INGRID'S SUMMER SHEPHERD INTERNSHIP almost didn't happen. In the spring of her junior year, caught between the competing visions of her future, she applied for both a poverty internship and a highly sought-after investment banking internship with Goldman Sachs in New York.

For the poverty internship, she contemplated going to a poor area of Boston to work at a community development center. Too dangerous, her parents said. So she set her sights on D.C., where her older sister lives, and the D.C. Central Kitchen.

She liked that the nonprofit didn't fit the stereotype of a soup kitchen, distributing handouts from afar with a touch of pity. Instead, the cooking is done by culinary trainees, all recovering addicts, ex-cons and homeless people who are ready to get off the streets. They run the place, telling volunteers what to do, and, after graduating from the kitchen and going on to earn a food handler's certificate from the city, are ready for full-time employment. It made so much sense to Ingrid: Feed the hungry, use available resources, make human connections, and teach skills that help the poor get themselves out of poverty.

She was all set. Then the offer came from Goldman Sachs. Her parents were ecstatic. It would be the perfect start to a bright future, they told her. But Ingrid was paralyzed. She explored compromises, tried to figure out a way to do both. "You could tell she really wanted to do the Shepherd internship," says Stacy McLoughlin-Taylor, one of her advisers at W & L. "She just had to figure that out."

After weeks of stomach-churning indecision, she decided to turn down Goldman Sachs. "There's either honoring your parents or honoring yourself," she says. "If it weren't hard, it wouldn't be a decision." When she picked up the phone to break the news to her parents, there was a long silence on the other end. "All you could hear was the crackling on the phone."

Poverty 101 had gotten into her bones. The previous summer, after she took the first class, she'd started thinking that maybe her mission in life was to start a nonprofit. She'd discovered a book at Barnes & Noble that she kept coming back to read. It was D.C. Central Kitchen founder Robert Egger's Begging for Change, a sort of wise-guy plea for nonprofits to run more like businesses -- efficiently and with accountability -- and to remember that human transformation, not feel-good handouts, should be their mission. "I kept going in and reading it. Then I bought it," she said. "The message was, we don't need to be springing up new nonprofits but looking at nonprofits we have and working toward making them better."

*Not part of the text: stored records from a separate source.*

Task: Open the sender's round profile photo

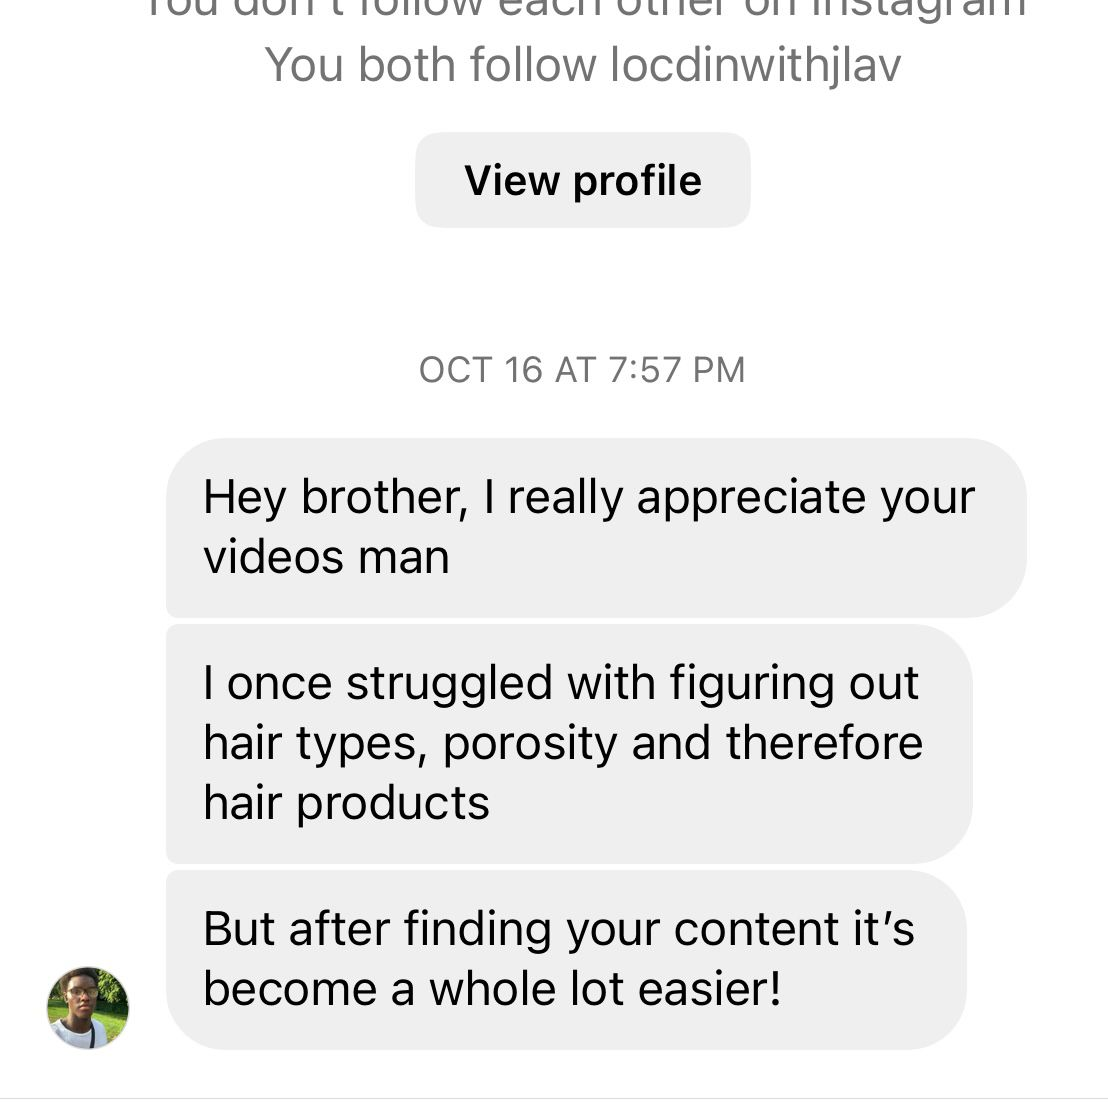Action: tap(88, 1007)
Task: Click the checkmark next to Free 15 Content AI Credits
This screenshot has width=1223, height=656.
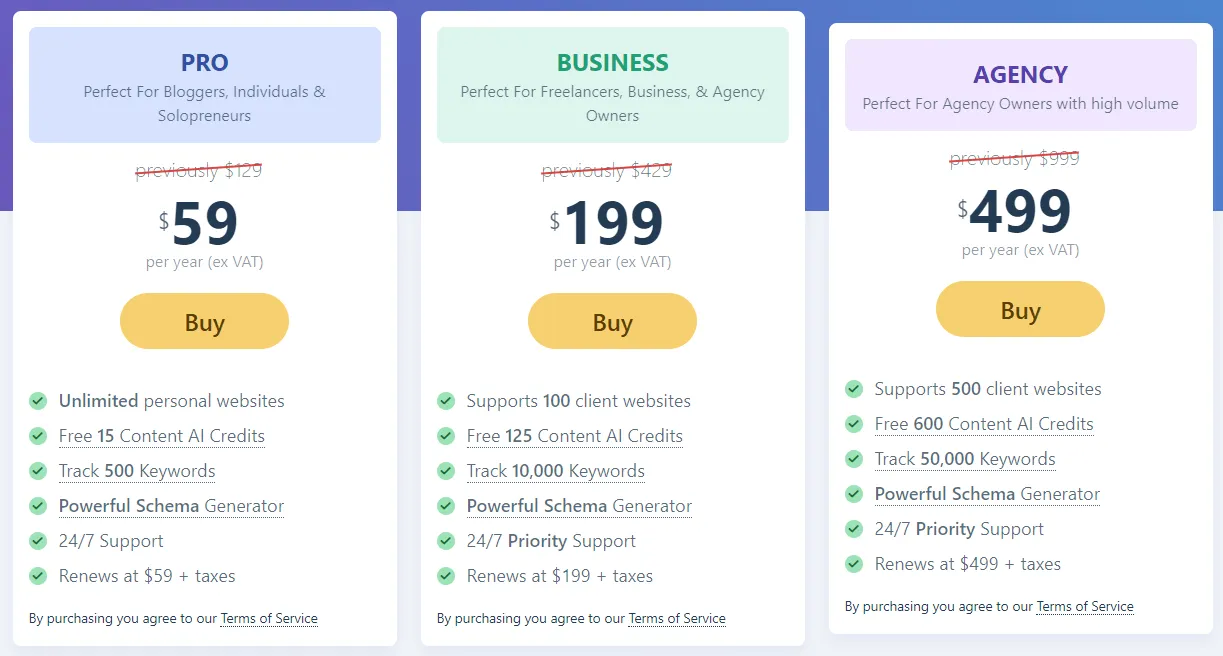Action: pos(38,436)
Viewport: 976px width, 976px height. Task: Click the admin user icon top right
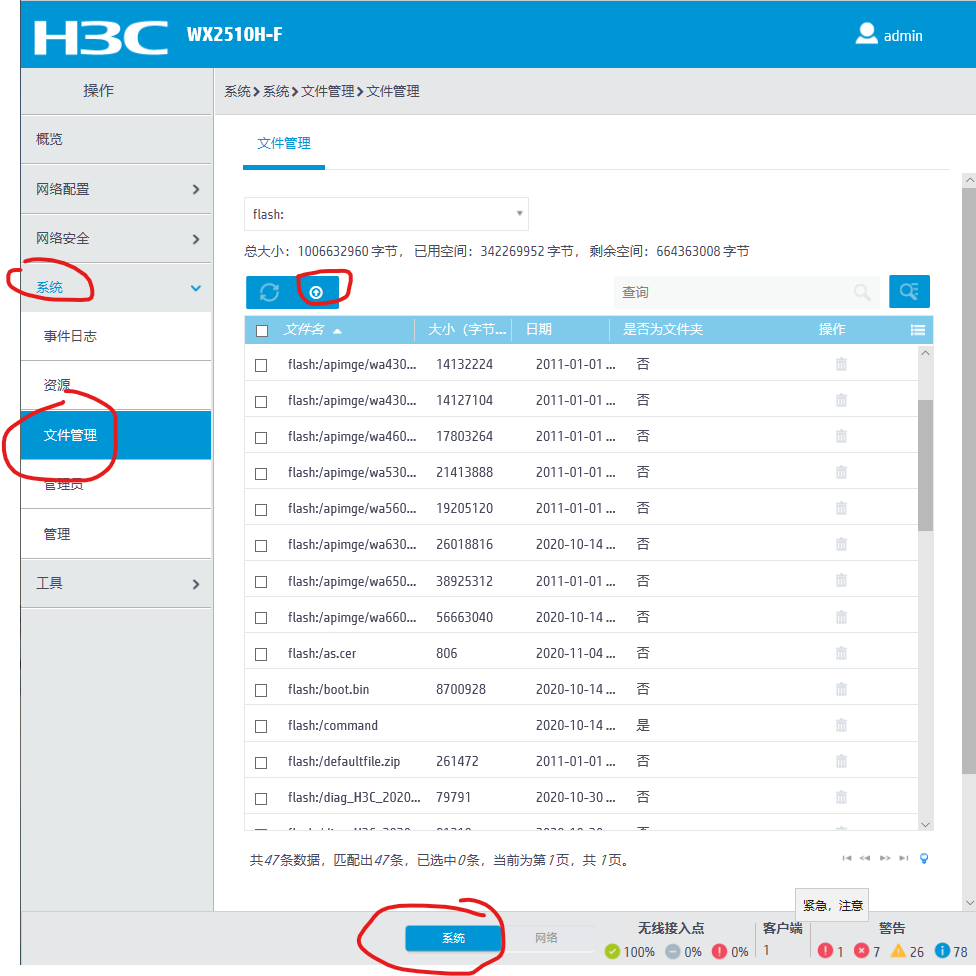(866, 33)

In the book, Egger wrote, "If you're ever in the nation's capital, feel free to visit us." A few weeks after she finished the book, Ingrid found herself walking the area around Union Station, thinking she might find the kitchen. It's housed on 2nd Street NW, in the basement of the Federal City Shelter, one of the largest homeless shelters in the country. She remembers turning around several times, nearly losing her nerve and giving up before finding the dirt alleyway, past the dumpster and the bands of homeless men, that led to the kitchen's eggplant purple entrance. It was Egger's birthday, and he proclaimed Ingrid, a young person seeking him out because of his book, the best present ever. Before she left, he asked her to consider bringing a Campus Kitchen Project to Washington and Lee. She left, she says, thinking she could take over the world.

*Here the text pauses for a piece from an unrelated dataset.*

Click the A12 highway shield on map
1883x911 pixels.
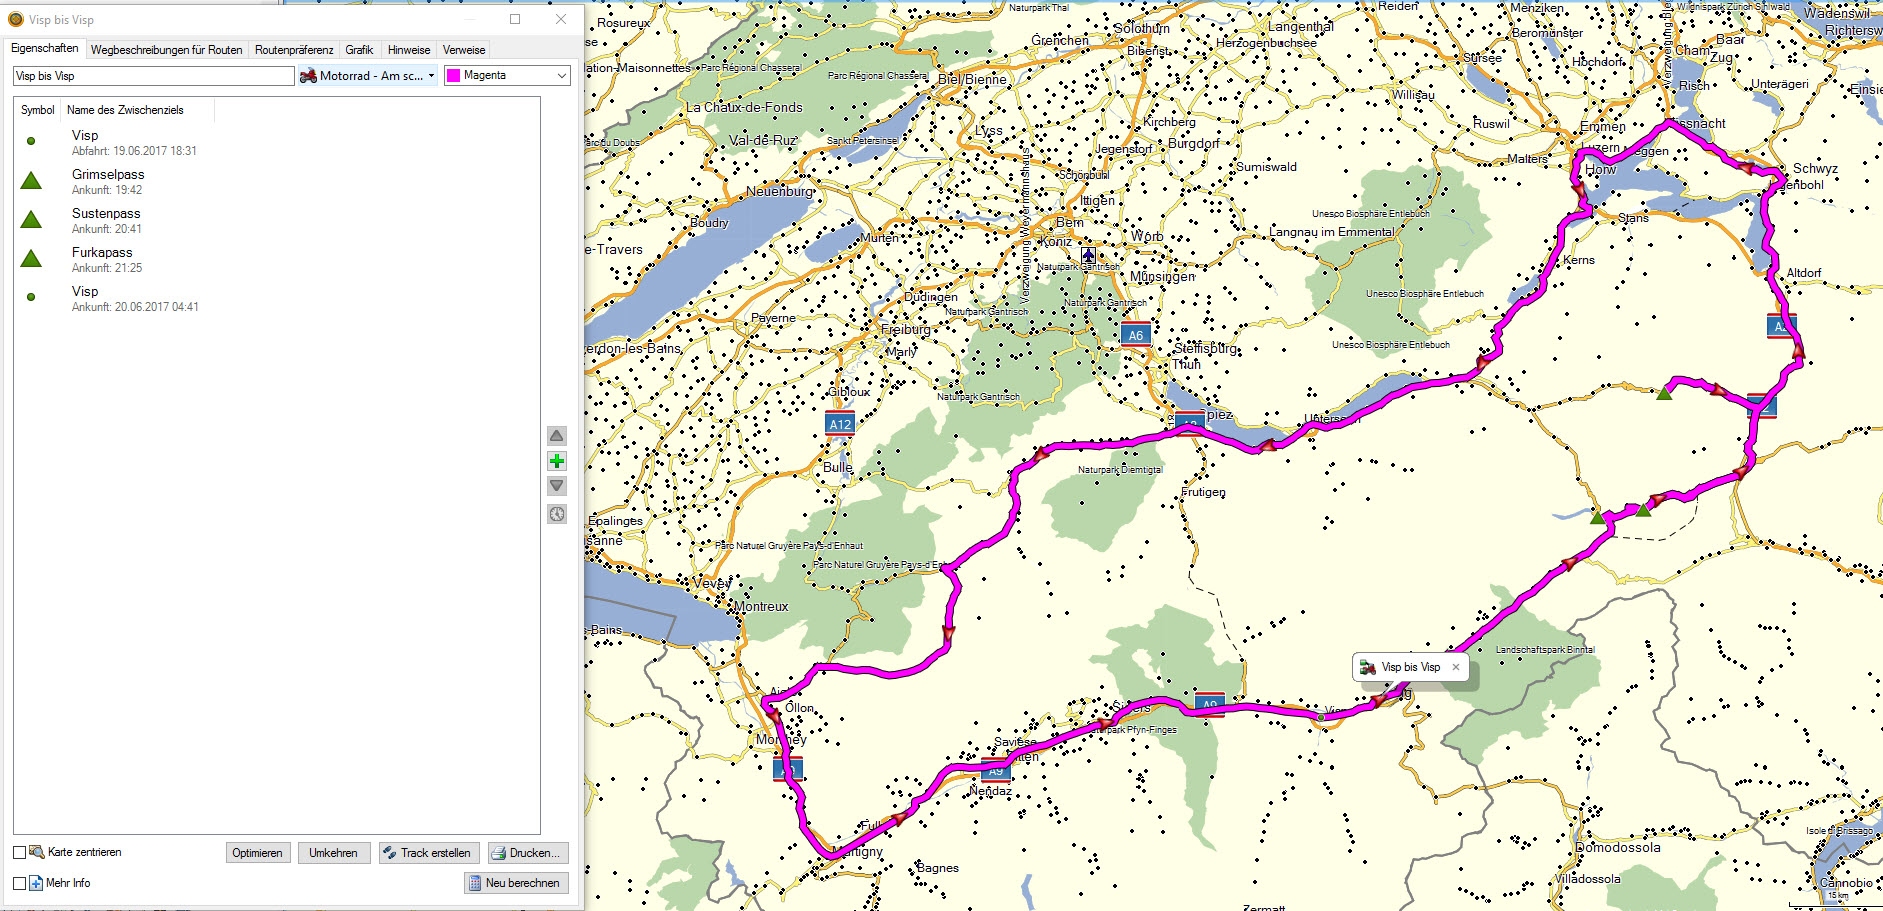click(840, 424)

Egger remembers the day clearly. "This is so what I wanted to happen when I wrote the book," he says. "I wanted young people to say, 'Yeah, I think this way.' It's almost like they want to find a new way to serve their community. They don't want to just do charity anymore."

So for her internship last summer, Ingrid lived with Dane and other Shepherd interns at N Street Village, where their discovery that a 10-pack of ramen noodles went for $1 was cause for celebration. She split her time working at D.C. Central Kitchen and the Campus Kitchen Project's national office. At the Central Kitchen, she donned a hairnet and rubber gloves and, as is the practice, took orders for chopping, cooking and cleaning from the culinary trainees -- one a recovering alcoholic, another who'd spent 15 years in prison.

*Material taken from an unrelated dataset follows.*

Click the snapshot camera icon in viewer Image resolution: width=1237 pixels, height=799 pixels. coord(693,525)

She expected stories of hardship. She thought she'd hear self-pity. Instead, on the first few days of work, feeling tired and thinking of calling in sick, it was her own self-pity that struck her. She was humbled to learn that the director of the homeless shelter hadn't missed a day in eight years.

One day, Ingrid was helping the trainees practice for job interviews. Some were so filled with self-doubt and gripped by fear that they simply froze up. That night, Ingrid wrote in her journal that, "I like to pretend that I am being selfless and kindhearted by being here and 'working so others can have a better life.' I am learning how blessed I am and how ridiculous it is to think anything I am doing is all that special . . . I have had people telling me since I was born that I would be successful. What is hard is growing up with only negative influences, voices and feedback and finding confidence in yourself."

Egger, who affectionately calls her Ingy, said he was impressed by her big heart. But over the summer, in the questions she asked, in how she pondered ways to end poverty and hunger, he also saw a rigorous mind at work. "I see in Ingrid a real evolving soul," he said. "She's on a journey. Her destination is a better world."

THE JOURNEY THAT BEGINS IN POVERTY 101 has taken people surprising places. Charles Allen grew up in a wealthy, white suburb of Birmingham. He never knew about his city's civil rights past or its persistent poverty, he says. Coming into W & L in 1995, he was a biology major on a beeline to medical school. Then, in the spring of his sophomore year, he took a religion class from Beckley commonly known as "Malcolm and Martin," which covered Malcolm X, Martin Luther King Jr. and the civil rights movement. At the end of the class, Beckley suggested that Allen take Poverty 101, which was starting that fall. "That one moment changed everything for me. That's what set me on this path," Allen says now.

He spent the summer after Poverty 101 interning at a free clinic in South Boston. He saw with his own eyes how health care -- or the lack of it -- exacerbates poverty: the preventable asthma attack that keeps a child out of school, the untreated illness that keeps a worker away from the job.

Although he'd taken a stack of medical school applications with him on the internship, he ended up doing an about-face. Instead of medical school, he went on to get a master's in public health, eventually going to work for the D.C. Primary Care Association, a nonprofit that advocates for better health care on behalf of the city's poor. His family was a little taken aback at first; he could have made big money as a doctor. But, says Allen: "I can do without that. I get a whole lot of personal satisfaction from helping people, knowing I'm making a difference. The trade-off, to me, is pretty insignificant."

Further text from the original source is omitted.